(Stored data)

--------------------

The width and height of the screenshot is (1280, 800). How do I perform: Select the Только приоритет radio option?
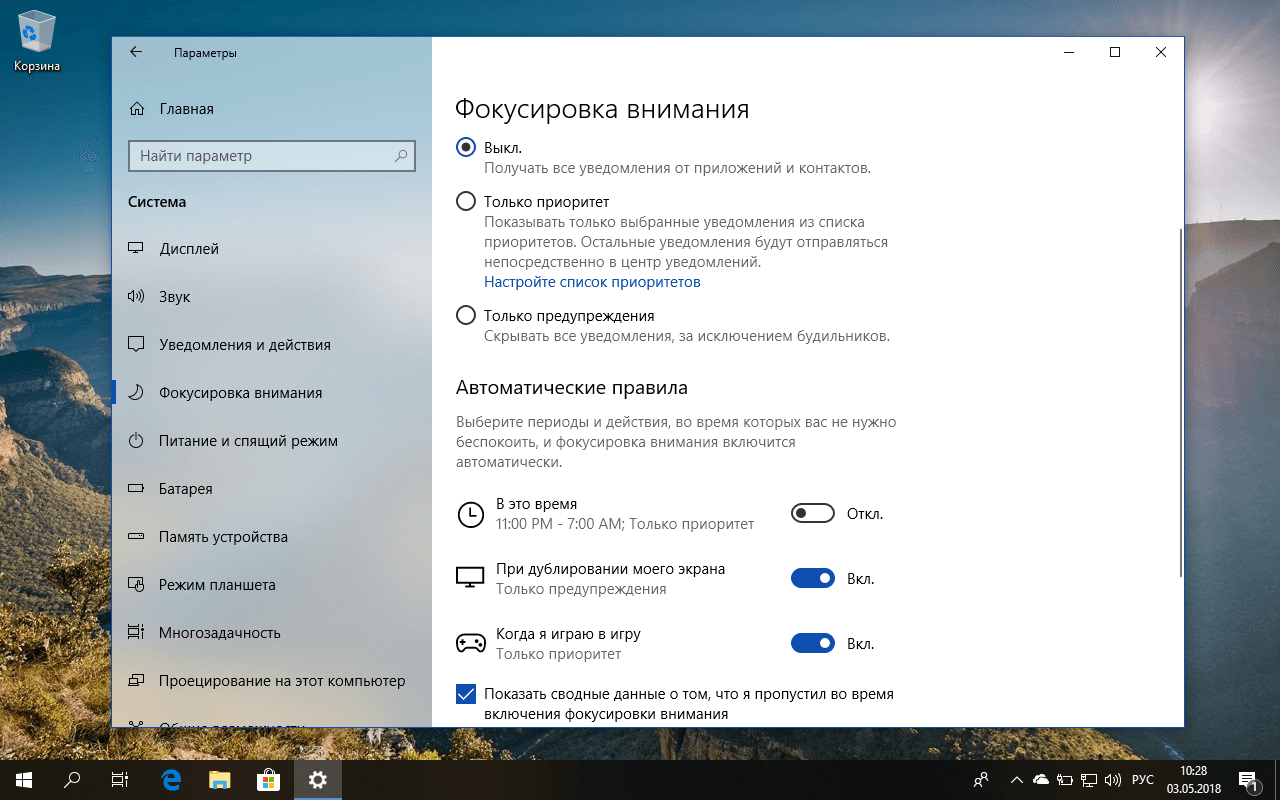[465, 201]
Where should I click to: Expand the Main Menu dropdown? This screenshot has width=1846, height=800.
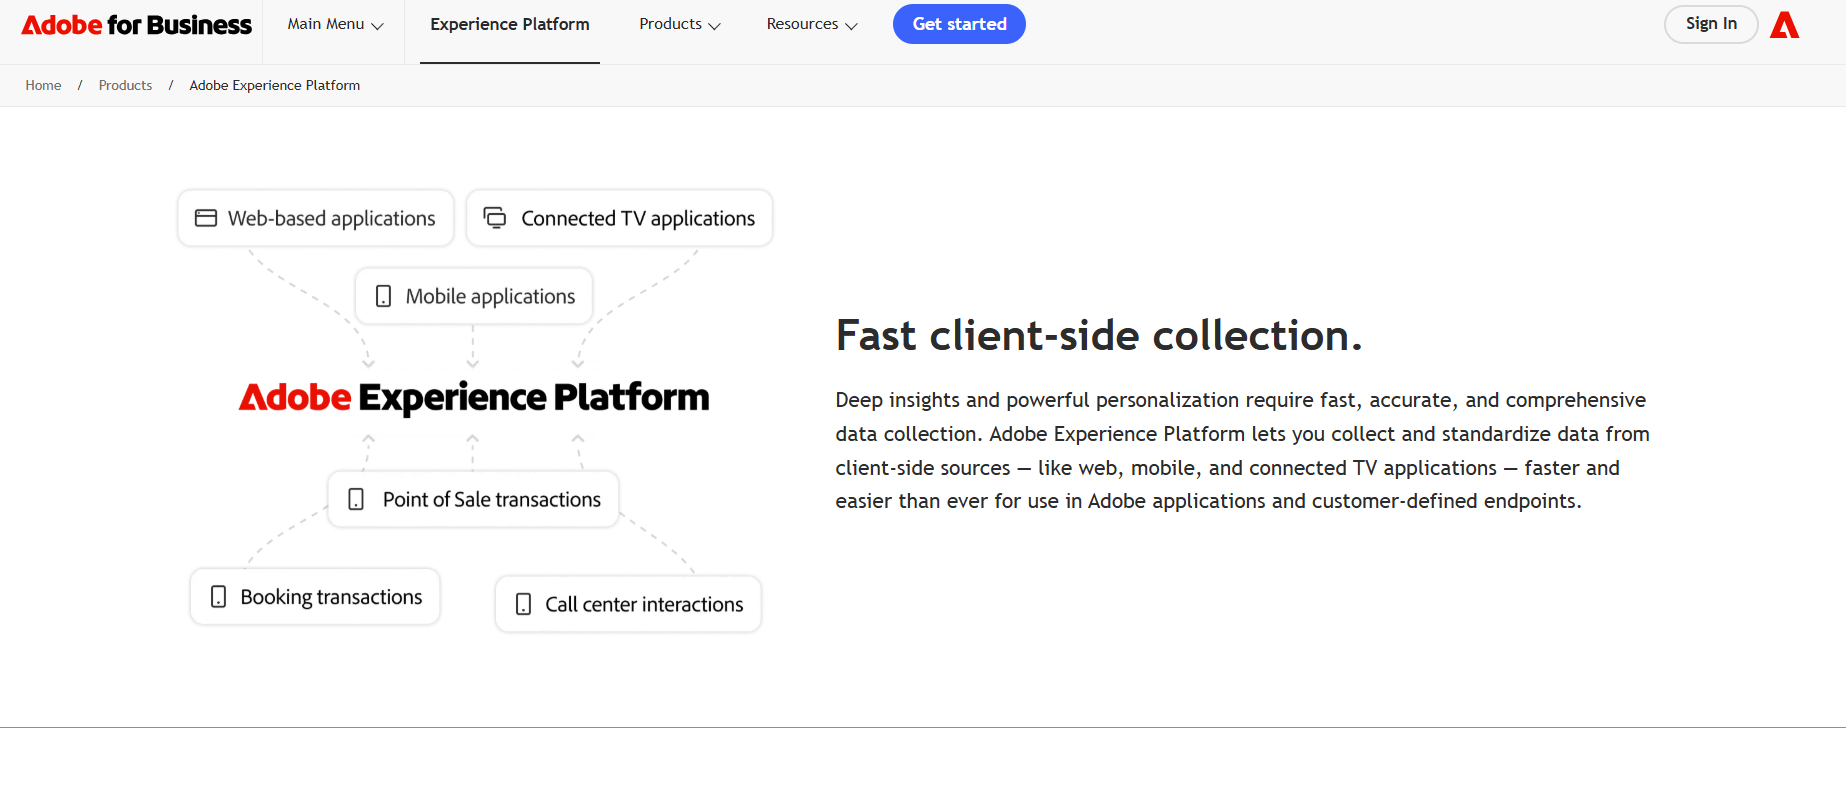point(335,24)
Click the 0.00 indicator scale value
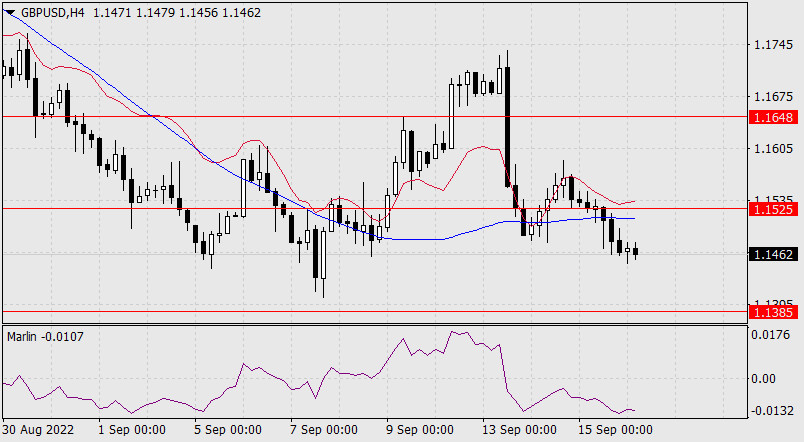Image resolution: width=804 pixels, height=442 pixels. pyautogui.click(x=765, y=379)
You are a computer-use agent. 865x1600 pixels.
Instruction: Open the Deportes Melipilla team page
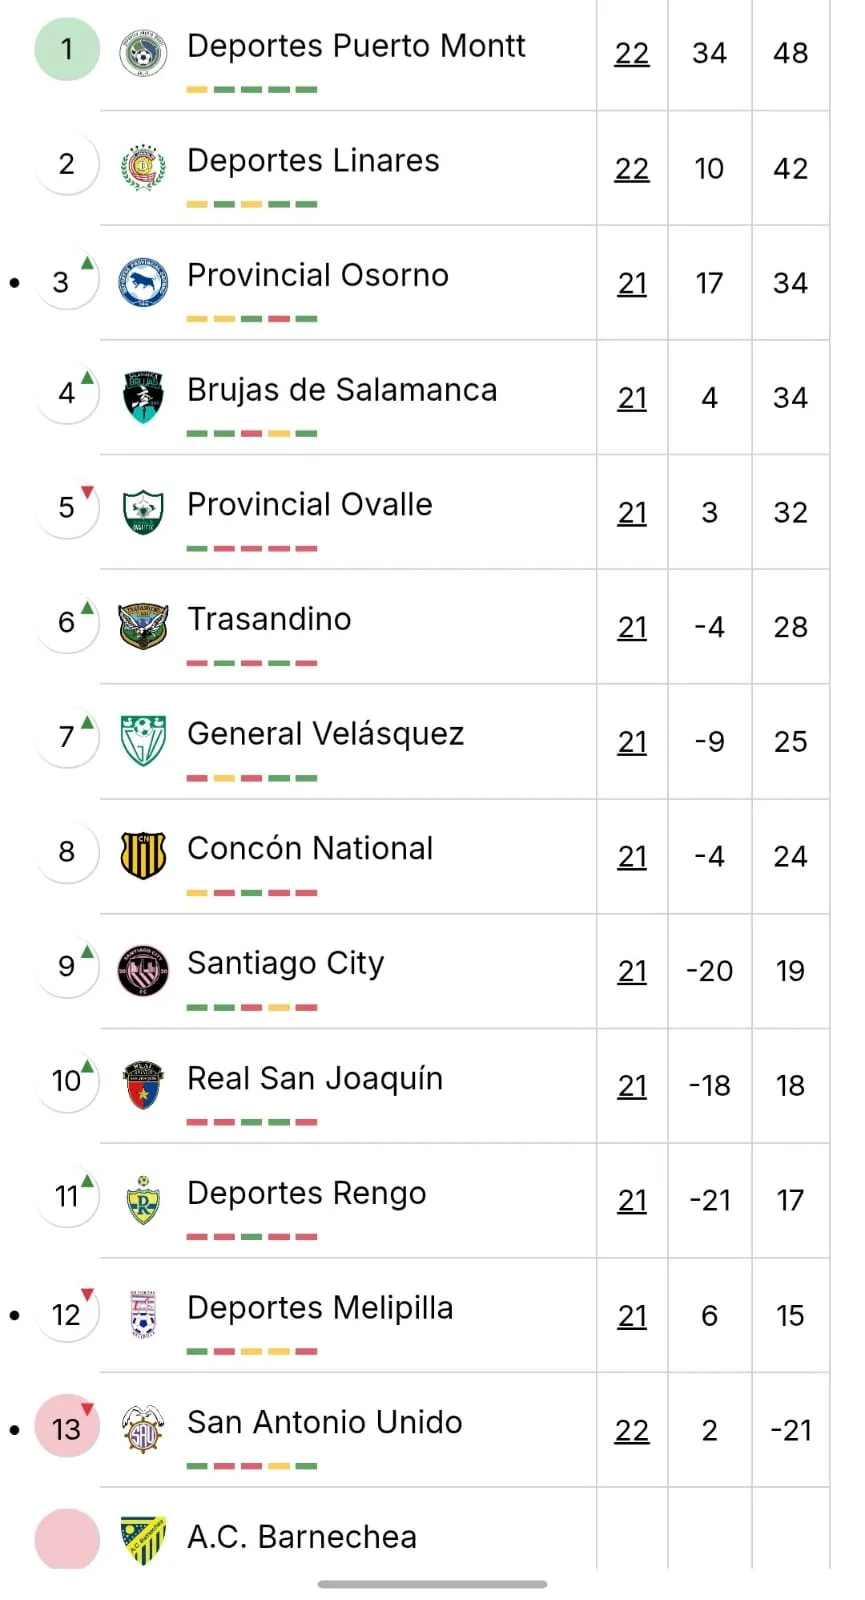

--------------------

What you have to do: Please restate word for word each line from the one containing "You are a computer-use" to the end of the data above, without the pictures.

Final answer:
You are a computer-use agent. 865x1600 pixels.
Instruction: Open the Deportes Melipilla team page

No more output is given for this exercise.